The Story
Why it exists.
The beginning
The name Sorciere means witch in French, and that word carries everything you need to know. This is a fragrance that belongs to the liminal, the space between the forest and the garden, between cover and exposure, between the daily and the deliberatal. Perfumer Serena Ava Franco built Sorciere in 2016 as an exploration of that threshold, using green and aromatic materials to anchor something that could otherwise drift into abstraction. The brief was simple: make something that felt like standing somewhere it would be easy to get lost.

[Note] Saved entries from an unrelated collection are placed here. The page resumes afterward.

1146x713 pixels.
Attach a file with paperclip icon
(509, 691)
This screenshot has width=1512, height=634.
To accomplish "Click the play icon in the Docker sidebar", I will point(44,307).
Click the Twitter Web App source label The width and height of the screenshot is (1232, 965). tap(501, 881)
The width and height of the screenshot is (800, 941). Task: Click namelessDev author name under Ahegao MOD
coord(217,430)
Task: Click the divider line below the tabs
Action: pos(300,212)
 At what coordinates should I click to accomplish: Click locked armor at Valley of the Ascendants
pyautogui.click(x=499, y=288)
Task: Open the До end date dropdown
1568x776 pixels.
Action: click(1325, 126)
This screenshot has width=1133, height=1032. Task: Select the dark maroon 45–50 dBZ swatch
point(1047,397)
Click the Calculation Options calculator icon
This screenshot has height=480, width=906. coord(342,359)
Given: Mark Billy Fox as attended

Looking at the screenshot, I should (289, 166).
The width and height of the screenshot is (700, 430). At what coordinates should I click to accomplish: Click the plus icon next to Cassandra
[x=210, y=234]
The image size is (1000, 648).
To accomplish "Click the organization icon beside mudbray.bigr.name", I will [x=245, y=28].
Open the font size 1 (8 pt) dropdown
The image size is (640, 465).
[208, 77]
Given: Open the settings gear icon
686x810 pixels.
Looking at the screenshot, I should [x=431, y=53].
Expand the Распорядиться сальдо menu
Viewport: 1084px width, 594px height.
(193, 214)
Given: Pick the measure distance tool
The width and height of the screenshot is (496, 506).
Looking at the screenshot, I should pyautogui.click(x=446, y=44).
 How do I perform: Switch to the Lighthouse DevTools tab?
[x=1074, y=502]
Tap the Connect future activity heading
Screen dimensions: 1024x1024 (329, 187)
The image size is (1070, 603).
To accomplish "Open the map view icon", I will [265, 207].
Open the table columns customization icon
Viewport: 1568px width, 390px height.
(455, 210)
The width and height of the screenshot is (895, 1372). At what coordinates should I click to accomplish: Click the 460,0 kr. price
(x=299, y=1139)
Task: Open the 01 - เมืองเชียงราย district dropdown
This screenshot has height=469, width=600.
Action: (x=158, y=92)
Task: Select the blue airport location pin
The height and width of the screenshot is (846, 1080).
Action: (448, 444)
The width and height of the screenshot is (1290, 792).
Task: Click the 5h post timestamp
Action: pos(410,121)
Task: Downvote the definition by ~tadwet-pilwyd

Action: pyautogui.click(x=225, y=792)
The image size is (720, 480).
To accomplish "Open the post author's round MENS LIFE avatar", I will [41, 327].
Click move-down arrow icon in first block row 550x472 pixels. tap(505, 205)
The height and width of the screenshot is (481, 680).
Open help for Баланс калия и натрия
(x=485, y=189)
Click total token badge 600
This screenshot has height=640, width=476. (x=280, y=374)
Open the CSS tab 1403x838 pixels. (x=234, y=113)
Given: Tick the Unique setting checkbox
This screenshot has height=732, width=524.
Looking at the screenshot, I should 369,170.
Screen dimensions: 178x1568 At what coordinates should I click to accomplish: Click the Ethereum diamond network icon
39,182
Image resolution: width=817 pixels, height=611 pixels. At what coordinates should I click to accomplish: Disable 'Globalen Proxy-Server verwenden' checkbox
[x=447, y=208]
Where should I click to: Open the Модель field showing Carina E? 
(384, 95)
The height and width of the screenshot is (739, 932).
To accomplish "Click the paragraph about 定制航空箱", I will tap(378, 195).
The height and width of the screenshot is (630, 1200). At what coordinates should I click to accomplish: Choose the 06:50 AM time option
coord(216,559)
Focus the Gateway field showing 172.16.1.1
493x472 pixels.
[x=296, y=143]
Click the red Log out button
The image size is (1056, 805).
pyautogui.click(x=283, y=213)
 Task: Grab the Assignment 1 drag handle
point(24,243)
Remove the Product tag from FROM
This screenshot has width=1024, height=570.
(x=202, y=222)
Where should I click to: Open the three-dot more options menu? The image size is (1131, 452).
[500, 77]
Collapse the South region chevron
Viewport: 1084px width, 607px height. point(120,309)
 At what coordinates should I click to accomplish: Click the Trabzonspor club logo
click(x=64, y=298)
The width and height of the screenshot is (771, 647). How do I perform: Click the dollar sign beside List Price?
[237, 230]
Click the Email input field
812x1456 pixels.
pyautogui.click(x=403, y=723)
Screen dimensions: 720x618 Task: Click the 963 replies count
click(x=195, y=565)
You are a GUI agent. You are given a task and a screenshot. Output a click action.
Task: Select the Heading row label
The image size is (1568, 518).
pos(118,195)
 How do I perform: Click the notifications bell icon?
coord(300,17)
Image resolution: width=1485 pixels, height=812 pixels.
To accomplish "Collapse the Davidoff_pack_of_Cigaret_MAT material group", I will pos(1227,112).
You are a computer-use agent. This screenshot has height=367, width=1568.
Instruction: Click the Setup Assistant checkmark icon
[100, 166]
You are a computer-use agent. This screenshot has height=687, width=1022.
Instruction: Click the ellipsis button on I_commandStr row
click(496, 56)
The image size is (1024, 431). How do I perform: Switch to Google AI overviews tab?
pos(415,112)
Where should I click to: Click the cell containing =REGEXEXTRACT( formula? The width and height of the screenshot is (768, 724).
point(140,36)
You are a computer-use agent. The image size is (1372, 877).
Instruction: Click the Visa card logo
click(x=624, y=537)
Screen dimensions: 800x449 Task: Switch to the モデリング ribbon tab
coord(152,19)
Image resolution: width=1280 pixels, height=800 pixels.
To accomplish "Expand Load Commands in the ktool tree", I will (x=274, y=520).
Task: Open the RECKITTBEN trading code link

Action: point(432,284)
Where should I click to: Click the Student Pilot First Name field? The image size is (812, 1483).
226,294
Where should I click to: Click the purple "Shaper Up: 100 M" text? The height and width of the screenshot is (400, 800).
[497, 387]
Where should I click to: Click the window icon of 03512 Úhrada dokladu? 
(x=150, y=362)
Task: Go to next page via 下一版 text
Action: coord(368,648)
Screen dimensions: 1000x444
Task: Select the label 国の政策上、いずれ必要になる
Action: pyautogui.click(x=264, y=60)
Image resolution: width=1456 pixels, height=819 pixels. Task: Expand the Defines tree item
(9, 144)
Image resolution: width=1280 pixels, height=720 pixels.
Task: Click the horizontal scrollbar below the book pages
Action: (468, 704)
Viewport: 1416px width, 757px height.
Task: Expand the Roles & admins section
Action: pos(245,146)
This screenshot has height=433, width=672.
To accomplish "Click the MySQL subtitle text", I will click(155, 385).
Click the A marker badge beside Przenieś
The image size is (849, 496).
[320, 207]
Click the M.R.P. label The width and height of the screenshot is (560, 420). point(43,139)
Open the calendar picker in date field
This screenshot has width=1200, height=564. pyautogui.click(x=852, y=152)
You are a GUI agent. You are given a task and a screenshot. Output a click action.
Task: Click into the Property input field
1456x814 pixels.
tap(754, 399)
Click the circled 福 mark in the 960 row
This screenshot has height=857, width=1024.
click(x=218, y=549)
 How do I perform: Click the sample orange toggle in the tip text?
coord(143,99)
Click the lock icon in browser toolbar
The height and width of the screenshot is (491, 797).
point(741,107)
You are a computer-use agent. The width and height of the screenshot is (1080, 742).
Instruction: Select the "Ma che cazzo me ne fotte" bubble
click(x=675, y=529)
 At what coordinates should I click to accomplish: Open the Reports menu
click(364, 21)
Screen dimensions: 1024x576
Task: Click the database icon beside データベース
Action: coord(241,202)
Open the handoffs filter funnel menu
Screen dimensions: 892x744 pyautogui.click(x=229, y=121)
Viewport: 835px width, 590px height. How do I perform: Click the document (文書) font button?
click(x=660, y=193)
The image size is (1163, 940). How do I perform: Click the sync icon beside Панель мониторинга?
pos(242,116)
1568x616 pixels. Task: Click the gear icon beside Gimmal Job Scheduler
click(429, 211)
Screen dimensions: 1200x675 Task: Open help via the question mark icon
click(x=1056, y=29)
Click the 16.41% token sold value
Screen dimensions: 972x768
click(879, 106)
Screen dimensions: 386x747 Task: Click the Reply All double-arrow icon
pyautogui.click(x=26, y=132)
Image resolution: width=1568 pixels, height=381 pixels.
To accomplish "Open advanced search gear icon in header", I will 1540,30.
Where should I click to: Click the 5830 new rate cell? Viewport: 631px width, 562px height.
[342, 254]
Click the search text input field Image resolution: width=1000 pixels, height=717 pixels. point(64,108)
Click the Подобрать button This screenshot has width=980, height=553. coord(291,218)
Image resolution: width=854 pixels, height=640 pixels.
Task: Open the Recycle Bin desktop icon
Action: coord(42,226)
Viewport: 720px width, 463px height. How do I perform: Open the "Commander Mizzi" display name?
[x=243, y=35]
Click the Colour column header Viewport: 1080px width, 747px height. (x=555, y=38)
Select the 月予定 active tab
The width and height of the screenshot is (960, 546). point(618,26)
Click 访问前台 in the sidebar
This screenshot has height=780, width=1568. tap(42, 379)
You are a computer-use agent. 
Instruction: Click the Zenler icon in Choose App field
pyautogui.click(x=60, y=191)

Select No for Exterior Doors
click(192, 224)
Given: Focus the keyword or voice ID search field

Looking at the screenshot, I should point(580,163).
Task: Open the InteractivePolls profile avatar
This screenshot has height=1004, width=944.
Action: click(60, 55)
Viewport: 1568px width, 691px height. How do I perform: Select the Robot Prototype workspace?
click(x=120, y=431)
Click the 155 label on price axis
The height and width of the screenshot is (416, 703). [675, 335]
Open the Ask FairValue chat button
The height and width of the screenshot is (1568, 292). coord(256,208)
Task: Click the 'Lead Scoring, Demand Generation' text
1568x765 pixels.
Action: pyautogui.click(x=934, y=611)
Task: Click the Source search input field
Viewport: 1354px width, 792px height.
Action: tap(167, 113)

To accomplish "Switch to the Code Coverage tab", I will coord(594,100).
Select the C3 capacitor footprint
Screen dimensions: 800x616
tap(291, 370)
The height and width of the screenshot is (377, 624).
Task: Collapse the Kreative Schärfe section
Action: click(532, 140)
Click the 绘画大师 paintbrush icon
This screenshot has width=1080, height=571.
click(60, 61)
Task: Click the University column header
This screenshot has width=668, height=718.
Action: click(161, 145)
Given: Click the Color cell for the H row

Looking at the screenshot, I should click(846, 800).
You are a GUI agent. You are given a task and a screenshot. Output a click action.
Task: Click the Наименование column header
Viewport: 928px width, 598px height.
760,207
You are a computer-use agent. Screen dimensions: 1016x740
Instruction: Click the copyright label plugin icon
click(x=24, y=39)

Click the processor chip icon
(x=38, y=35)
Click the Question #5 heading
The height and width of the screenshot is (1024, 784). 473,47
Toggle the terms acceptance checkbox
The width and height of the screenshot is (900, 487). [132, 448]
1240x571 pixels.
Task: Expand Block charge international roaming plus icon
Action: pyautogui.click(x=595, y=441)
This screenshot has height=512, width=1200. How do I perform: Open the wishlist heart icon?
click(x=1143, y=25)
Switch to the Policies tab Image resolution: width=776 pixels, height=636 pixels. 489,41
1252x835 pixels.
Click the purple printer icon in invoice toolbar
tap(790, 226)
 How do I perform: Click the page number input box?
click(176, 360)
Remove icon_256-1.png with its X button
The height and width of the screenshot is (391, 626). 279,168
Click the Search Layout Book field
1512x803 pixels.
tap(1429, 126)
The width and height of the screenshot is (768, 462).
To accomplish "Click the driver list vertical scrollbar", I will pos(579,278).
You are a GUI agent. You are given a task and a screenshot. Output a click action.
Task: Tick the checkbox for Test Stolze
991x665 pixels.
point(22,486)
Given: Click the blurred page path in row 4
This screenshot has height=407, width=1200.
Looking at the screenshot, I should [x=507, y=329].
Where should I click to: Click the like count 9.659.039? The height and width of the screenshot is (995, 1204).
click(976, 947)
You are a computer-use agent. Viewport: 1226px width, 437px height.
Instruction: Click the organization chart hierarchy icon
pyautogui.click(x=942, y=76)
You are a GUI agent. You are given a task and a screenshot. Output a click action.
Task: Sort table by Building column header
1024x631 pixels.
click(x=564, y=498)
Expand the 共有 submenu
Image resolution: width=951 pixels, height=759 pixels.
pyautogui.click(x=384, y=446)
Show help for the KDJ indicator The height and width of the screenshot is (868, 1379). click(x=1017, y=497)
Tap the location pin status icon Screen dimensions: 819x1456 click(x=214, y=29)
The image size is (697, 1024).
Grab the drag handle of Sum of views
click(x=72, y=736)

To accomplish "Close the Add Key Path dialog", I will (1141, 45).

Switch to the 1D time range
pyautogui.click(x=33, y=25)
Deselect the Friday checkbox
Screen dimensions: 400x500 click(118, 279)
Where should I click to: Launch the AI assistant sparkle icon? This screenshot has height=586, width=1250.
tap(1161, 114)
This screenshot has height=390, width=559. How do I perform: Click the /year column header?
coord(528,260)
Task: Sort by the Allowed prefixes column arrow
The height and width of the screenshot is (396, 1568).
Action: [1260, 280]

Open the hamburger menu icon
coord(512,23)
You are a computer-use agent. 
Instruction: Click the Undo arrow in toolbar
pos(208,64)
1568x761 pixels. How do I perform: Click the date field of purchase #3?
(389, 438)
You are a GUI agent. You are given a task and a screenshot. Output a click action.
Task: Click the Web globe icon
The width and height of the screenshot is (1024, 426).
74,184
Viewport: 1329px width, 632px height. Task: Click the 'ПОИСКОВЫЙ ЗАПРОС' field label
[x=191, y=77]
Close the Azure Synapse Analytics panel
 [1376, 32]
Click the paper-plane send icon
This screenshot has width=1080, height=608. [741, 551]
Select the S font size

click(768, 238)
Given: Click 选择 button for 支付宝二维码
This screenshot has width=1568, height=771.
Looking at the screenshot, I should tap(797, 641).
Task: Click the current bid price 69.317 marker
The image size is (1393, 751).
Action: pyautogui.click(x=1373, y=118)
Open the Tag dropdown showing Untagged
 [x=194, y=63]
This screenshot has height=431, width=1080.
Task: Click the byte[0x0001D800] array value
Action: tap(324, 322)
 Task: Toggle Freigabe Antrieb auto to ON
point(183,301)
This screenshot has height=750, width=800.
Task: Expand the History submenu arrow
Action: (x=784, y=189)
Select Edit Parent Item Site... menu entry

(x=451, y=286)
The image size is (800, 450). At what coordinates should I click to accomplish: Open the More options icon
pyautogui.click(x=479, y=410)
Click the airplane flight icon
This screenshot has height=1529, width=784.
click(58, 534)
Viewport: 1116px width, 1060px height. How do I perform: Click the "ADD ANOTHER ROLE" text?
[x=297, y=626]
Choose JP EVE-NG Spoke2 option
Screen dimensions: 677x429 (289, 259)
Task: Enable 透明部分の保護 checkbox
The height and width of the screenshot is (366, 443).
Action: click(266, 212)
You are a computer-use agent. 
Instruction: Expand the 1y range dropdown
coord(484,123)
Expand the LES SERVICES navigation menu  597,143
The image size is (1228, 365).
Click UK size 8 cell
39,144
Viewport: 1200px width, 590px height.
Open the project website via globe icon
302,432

What makes Sorciere unusual is the heart. Where many fragrances reach for a smooth floral transition, this one folds in angelica and datura, two materials that rarely appear together. Angelica brings that leafy, green-up-into-the-nose quality of a vegetable root. Datura brings something stranger: a floral note that isn't quite floral. It sits between sweetness and something medicinal, heady and slightly uncanny. Used together in these proportions, they create a heart that feels unresolved in the best possible way, always about to do something unexpected. The frankincense amplifies this, keeping the florals grounded in resin rather than letting them soften into a conventional white floral drydown.
The evolution
The top notes hit fast, bergamot, pink pepper, and the sharp green of fir and cypress arrive within seconds, creating a dewy, resinous opening that sets the forest tone. There's a brightness here that doesn't apologize for itself. This phase lasts roughly 45 minutes to an hour before the cypress and fir begin to recede, giving way to a heart where the angelica takes over, green, leafy, slightly bitter, and wholly compelling. The florals arrive next, but they don't behave as florals typically do. The datura and ylang-ylang create something herbal and slightly animal, an unusual combination that the community has described as smelling like a green world seen through a stained-glass window. Datura is the tell. It doesn't disappear when the heart arrives, it deepens, settles into the composition like a secret kept in the undergrowth. The drydown holds for 6-8 hours depending on skin chemistry: oud, sandalwood, and labdanum wrap around the vetiver base, losing the green almost entirely and replacing it with something warm, resinous, and close to the skin.
Cultural impact
Sorciere occupies an unusual position in the indie fragrance landscape. It's green without being aquatic, floral without being delicate, and woody without relying on the masculine coding that so many conifer-forward fragrances default to. Wearers who describe it, sometimes reluctantly, reach for the same phrase: forest witch. Not derogatory. Descriptive. The fragrance doesn't try to bewitch anyone. It simply smells like it belongs to the woods.